Worker ants are presented as models of cooperation and diligence; they work together and they work hard; they “work continually … not sharing in the pleasures of the other parts of their community” (i.e. their “idler” children, who get to remain snug in the ant-hill!).  Ants also plan and defend their mound in concert, again working in “community” and even caring for the wounded and dead, according to the passage.  This rendition of “natural history” may seem a little poetic and anthropomorphized to a reader today, and Mylius’s selection is based on a work originally authored by poet Oliver Goldsmith (who also displayed his interest in children’s educational materials in works published by John Newbery).  Nevertheless, Mylius presents ants as models of social virtue, general benevolence towards their ‘associates,” and even patriotic virtues.  And he includes some of Goldsmith’s points of distinction between English and other European ants to make even clearer another at least implied meaning of the passage.  Rule Britannia!
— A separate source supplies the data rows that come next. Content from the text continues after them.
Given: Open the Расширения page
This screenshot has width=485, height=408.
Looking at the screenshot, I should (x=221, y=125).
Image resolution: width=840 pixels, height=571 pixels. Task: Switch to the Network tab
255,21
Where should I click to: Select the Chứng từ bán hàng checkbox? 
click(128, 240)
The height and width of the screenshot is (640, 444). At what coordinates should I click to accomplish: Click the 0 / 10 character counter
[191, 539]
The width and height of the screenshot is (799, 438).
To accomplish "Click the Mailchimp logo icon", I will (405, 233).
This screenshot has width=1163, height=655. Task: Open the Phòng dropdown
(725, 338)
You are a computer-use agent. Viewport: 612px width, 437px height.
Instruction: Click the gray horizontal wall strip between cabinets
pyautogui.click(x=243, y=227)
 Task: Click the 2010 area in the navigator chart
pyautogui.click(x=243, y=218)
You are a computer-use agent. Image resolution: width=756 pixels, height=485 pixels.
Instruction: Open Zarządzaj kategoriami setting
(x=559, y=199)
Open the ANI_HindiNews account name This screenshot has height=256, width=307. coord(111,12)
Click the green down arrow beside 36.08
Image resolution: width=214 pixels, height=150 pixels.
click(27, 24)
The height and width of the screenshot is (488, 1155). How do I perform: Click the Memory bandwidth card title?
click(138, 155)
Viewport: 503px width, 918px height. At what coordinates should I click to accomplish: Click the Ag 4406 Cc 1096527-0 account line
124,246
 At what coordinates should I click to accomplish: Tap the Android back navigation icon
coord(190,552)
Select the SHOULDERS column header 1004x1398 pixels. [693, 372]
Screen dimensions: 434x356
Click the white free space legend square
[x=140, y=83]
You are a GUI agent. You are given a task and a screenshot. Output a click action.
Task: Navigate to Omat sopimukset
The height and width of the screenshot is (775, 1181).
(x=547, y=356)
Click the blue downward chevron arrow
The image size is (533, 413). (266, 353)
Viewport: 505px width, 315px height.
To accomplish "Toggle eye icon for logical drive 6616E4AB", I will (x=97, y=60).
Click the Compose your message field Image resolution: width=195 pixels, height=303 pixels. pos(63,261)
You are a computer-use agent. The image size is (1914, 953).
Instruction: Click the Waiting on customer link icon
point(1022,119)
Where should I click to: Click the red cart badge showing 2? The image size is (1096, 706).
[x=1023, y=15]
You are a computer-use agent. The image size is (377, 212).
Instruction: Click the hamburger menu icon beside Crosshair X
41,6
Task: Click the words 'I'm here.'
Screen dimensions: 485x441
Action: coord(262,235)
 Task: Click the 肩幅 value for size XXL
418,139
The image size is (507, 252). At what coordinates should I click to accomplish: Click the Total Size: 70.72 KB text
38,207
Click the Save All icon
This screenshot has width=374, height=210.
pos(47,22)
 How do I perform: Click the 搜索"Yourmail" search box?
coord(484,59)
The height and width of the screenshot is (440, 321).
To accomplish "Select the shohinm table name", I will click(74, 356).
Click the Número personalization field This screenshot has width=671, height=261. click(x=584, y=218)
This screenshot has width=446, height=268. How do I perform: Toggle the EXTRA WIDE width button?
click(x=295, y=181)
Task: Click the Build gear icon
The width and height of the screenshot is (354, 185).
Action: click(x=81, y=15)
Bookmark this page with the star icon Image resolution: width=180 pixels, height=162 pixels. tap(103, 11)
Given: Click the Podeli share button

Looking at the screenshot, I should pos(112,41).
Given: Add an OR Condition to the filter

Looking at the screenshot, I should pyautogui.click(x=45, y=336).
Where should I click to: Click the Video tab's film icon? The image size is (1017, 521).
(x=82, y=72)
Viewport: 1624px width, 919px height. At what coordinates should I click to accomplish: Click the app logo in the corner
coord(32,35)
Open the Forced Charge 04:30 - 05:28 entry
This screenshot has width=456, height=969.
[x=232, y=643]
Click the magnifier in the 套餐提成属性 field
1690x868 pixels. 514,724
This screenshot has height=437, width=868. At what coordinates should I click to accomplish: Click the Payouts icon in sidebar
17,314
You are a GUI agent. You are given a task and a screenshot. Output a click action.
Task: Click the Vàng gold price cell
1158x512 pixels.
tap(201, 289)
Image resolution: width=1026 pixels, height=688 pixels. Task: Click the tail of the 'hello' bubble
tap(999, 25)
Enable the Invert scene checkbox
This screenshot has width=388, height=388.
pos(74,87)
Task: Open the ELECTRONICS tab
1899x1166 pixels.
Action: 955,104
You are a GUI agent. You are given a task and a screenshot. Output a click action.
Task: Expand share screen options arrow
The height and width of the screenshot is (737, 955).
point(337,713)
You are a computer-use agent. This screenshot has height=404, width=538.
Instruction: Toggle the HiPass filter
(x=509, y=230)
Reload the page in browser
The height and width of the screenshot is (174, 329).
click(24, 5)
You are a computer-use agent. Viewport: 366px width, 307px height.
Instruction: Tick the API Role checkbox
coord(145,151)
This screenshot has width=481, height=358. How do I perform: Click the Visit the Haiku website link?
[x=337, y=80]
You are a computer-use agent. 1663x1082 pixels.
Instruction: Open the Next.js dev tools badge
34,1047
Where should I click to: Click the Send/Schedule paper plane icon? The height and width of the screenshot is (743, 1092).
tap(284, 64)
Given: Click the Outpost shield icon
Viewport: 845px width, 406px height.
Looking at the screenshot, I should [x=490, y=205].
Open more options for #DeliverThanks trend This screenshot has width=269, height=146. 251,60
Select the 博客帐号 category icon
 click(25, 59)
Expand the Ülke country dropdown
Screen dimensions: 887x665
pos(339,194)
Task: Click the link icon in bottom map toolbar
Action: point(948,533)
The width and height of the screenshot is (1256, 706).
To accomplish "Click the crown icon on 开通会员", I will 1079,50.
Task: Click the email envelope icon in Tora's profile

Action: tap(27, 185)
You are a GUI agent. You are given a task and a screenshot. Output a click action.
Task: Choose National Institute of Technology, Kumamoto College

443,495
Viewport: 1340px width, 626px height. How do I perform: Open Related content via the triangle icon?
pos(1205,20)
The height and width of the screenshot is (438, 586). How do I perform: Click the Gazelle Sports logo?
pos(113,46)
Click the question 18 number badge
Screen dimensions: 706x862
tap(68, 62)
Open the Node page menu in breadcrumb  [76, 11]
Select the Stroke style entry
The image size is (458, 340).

So, we’ve seen how Mylius shapes material taken from Shakespeare and about Roman history, bird’s nests, and ants into the larger didactic whole of his miscellany.  Personally, I’m convinced that he does a masterful job of this.  But his didactic motivation is not without a sense of humor.  He includes William Cowper’s playful poem, “Dispute Between Nose and Eyes,” in which Nose and Eyes contend for ownership of the spectacles, using Tongue to argue and Baron Ear to hear the case (get it?).

And the verdict?

… whenever Nose puts his spectacles on,
Either by daylight or candle-light, Eyes should be shut.

I’ll let you puzzle out the full import of that poem for yourself — some works defy literary exegesis!